Okay I think we're talking about the same thing. My main concern are the 14 base images in the devfile registry. This is where "silent changes" can really cause problems for us.

The other images in the plugin registry aren't a high priority right now, because most of them are already using "digest style" tags in the format <IMAGE_NAME>:<VERSION>-<COMMIT ID>, so it's impossible for silent changes to happen as those images are only ever pushed once.

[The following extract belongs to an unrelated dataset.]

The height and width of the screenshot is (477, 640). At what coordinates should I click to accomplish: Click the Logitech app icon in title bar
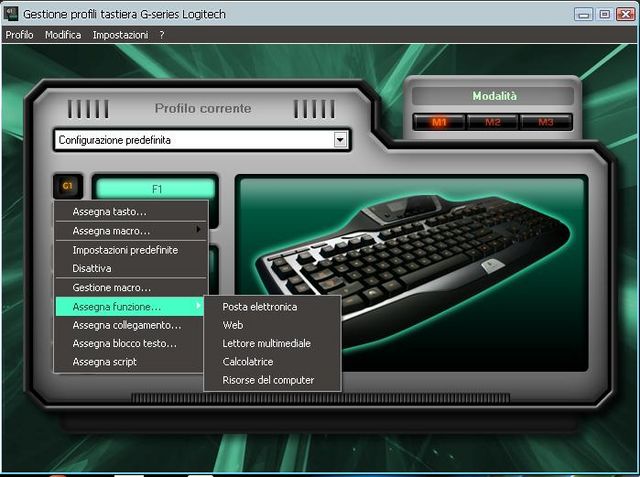[11, 14]
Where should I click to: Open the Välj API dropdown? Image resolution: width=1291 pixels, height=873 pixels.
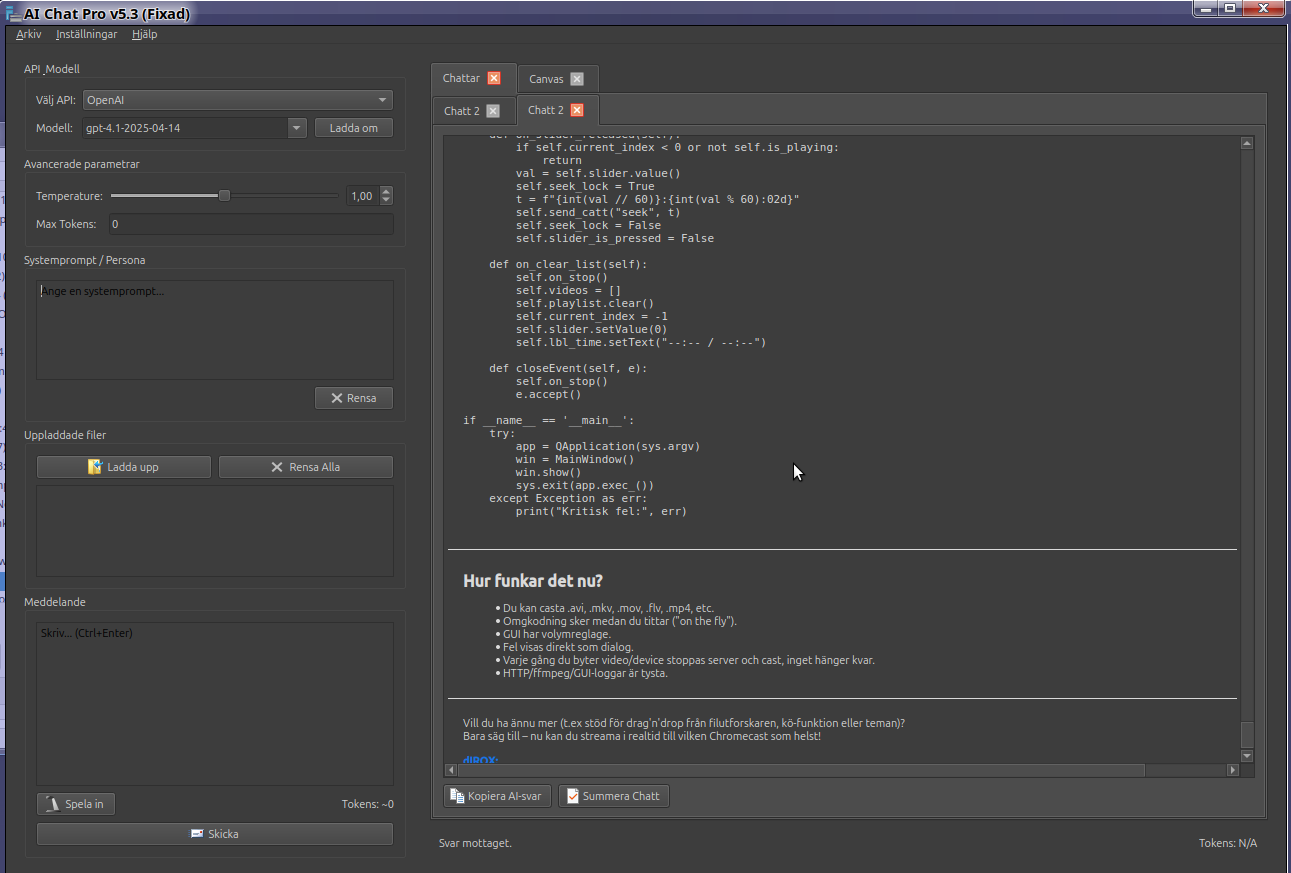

What I propose as an immediate action:

  1. Convert the base images in the devfile registry to digests
  2. Introduce dependabot automation for said images, so we get free PR's and can test each change easily. There aren't many images here anyway so it should be manageable.
  3. Improve automated tests for the plugin/devfile registries (already in progress)
  4. Compile a list of plugins not using the "digest style" tag format and convert them.

We could probably (just a thought) handle the plugin registry via attrition actually, and just do digests going forward as plugins become updated (those have to be done manually anyway, for now).

ericwill avatar May 14 '20 23:05 ericwill

That makes sense :+1:, sorry I misunderstood the context of the discussion.

amisevsk avatar May 15 '20 22:05 amisevsk

Issues go stale after 180 days of inactivity. lifecycle/stale issues rot after an additional 7 days of inactivity and eventually close.

Mark the issue as fresh with /remove-lifecycle stale in a new comment.

If this issue is safe to close now please do so.

Moderators: Add lifecycle/frozen label to avoid stale mode.

che-bot avatar Feb 04 '21 14:02 che-bot

Plugin registry is done.

ericwill avatar Mar 17 '21 19:03 ericwill

Devfile registry is also done.

ericwill avatar Jun 18 '21 20:06 ericwill